Providing storage services to production users since the beginning of 2020 the Open Storage Network provides easy access and high bandwidth sharing of active scientific data between research institutions.
Increasing amounts of scientific data emerging from projects on all scales are spurring a search among research universities for high capacity (multi-petabyte) storage systems. While the US research community and its funding agencies have made significant strategic investments in advanced computing resources and high-speed network connectivity, storage for research data remains highly balkanized and under-resourced. This calls for a new type of cyberinfrastructure geared towards facilitating the simplification of data sharing and transfer.
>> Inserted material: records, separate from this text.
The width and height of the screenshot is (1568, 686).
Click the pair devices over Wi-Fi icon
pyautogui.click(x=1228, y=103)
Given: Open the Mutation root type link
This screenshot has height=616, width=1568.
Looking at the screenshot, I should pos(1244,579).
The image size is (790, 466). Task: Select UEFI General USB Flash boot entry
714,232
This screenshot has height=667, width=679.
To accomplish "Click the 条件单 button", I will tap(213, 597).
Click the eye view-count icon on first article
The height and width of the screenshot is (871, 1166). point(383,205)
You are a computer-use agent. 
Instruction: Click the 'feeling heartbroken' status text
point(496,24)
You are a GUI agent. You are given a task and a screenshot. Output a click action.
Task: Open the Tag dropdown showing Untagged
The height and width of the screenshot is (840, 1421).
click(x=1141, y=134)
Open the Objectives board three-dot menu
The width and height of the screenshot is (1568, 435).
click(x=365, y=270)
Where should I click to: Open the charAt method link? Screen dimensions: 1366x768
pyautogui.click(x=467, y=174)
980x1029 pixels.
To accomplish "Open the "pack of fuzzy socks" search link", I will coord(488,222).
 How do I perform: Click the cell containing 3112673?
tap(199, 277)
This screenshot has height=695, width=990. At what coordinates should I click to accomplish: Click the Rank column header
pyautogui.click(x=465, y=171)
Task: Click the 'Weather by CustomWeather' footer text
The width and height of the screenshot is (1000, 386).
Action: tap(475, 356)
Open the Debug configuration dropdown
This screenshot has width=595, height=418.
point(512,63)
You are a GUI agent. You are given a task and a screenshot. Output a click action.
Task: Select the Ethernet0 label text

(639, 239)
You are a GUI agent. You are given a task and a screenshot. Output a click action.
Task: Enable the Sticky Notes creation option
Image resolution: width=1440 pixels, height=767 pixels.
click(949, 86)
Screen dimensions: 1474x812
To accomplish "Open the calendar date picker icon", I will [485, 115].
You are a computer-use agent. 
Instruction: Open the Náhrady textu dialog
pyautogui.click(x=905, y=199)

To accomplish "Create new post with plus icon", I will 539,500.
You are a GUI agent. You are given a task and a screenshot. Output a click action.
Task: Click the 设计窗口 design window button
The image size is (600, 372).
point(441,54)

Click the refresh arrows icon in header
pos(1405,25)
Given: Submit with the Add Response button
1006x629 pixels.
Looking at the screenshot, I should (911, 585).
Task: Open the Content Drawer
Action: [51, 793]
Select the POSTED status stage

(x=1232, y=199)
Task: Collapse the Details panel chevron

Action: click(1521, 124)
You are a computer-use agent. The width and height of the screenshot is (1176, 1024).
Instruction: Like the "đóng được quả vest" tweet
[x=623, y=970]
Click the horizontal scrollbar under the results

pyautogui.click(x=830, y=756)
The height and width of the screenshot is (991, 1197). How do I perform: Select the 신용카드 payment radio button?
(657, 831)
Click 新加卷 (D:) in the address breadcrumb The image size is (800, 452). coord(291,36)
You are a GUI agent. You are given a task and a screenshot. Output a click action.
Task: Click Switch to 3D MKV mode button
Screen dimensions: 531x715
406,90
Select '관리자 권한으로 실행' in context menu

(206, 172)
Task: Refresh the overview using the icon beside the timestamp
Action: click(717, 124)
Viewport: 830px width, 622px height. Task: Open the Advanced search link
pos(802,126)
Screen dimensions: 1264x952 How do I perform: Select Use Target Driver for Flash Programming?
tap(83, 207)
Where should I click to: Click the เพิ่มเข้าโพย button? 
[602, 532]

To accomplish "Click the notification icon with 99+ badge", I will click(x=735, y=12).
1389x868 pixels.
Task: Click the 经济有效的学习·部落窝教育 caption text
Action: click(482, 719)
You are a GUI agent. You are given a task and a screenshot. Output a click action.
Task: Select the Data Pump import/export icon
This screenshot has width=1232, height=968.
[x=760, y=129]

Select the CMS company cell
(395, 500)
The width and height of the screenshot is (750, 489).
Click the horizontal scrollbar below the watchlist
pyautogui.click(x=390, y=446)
The Open Storage Network (OSN), is a distributed data storage service that supports sharing of active scientific data between research institutions. Hosted at the MGHPCC, OSN provides high bandwidth delivery of large data sets allowing ready access to researchers who can leverage that data to train machine learning models, validate simulations, and perform statistical analysis of live data that would otherwise require navigation of administrative barriers and low bandwidth network pathways that are too often a barrier to data sharing. Among the data currently available on the OSN are high-quality infrared bioimaging data that is being used to train machine learning models; synthetic data from ocean models; the widely used Extracted Features Set from the Hathi Trust Digital Library; open-access earth sciences data from Pangeo; Geophysical Data from BCO-DMO, and other scientifically valuable data sets.
In this talk delivered at Supercomputing 2020, John Goodhue, an OSN Co-PI, and Executive Director of the MGHPCC (one of the nodes in the OSN) describes current deployment, which supports five petabytes of usable storage distributed across the US at sites including MGHPCC, SDSC, NCSA, Johns Hopkins University and RENCI; future plans, and information about how to participate.